A peace treaty that has been the cornerstone of Egyptian-Israeli relations for nearly half a century could be about to crack wide open.

Juan Cole teaches Middle Eastern and South Asian history at the University of Michigan. His newest book, “Muhammad: Prophet of Peace Amid the Clash of Empires” was published in 2020.

Cross-posted from Common Dreams

Picture by Paul Kagame

It is being widely reported based on press leaks that the Egyptian government of President Abdel Fattah al-Sisi has privately threatened Israel. Cairo is said to have warned that the 1978 Camp David Peace Treaty will be suspended “with immediate effect” if the government of Binyamin Netanyahu tries to take over the Philadelphi Corridor at the Gaza-Egypt Border and if it expels the Palestinians of Gaza into Egypt’s Sinai Peninsula at the Rafah border crossing as a result of an invasion of Rafah City. Israel attempted to convince an Egyptian delegation to Tel Aviv on Friday that Cairo should cooperate with the Israeli war plan, but allegedly was rebuffed. 

The peace treaty has been the cornerstone of Egyptian-Israeli relations for nearly half a century.

The Egyptian government had not said much in public about these reports until yesterday. Mahmud `Abd al-Raziq of al-Khalij 35 reports reports that on Sunday, the Egyptian Foreign Ministry issued a stern warning to Israel that any operation in Rafah City would have “severe consequences.” The communique said that Egypt “continues its contacts and actions with various parties in order to arrive at an immediate ceasefire, enforce calm, and achieve an exchange of hostages and prisoners.” That is, Egypt is seeking another Israel-Hamas agreement, along with the US and Qatar.

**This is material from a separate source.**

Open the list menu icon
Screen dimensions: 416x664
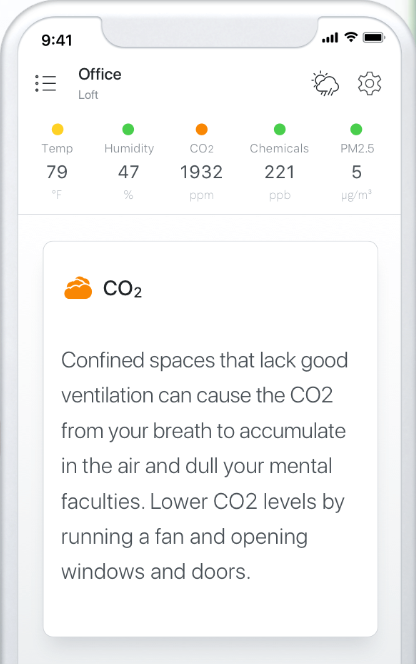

The ministry asked responsible international actors (we’re looking at you, Joe Biden) to pressure Israel not to do anything that would “complicate the situation further and cause harm to the interests of everyone without exception.”

Prominent Egyptian parliamentarian and journalist (he has a talk show!) Mustafa Bakri had openly said earlier that the Egyptian border is a “red line” and its breach would threaten the Camp David Accords.

In an interview with Sky News, the former deputy head of Egyptian military intelligence, Gen. Ahmad Ibrahim, had said that from his country’s point of view any Israeli take-over of the Philadelphi Corridor would constitute a breach of the Camp David Accords. He warned that Egypt’s military is “powerful.”

The Saudi foreign ministry also condemned the planned attack on Rafah City and any further coerced displacement of the Palestinians there. The Saudis called for an immediate ceasefire and a UN Security Council resolution against Netanyahu’s plan.

This position was echoed by the spokesman for the Gulf Cooperation Council, which rejected the Israeli plan to assault Rafah after forcibly expelling the civilian population.

Saudi Arabia, Qatar and other Arab states called Friday for immediate, concrete and irreversible steps to recognize a Palestinian state.

It seems clear that even countries that are more or less at peace with Israel, whether formally (Egypt, Jordan, the United Arab Emirates) or informally (Saudi Arabia) have their hair on fire about the proposed Rafah operation. 

Although American newspapers depict Egypt as broke, desperate, and easily manipulated, my own estimation is that Cairo absolutely will not accept the Palestinians of Gaza as refugees on its soil. The Sinai is already a security problem for Cairo, and 2 million radicalized Palestinians would make it ungovernable. No amount of debt forgiveness would make such a bitter pill go down.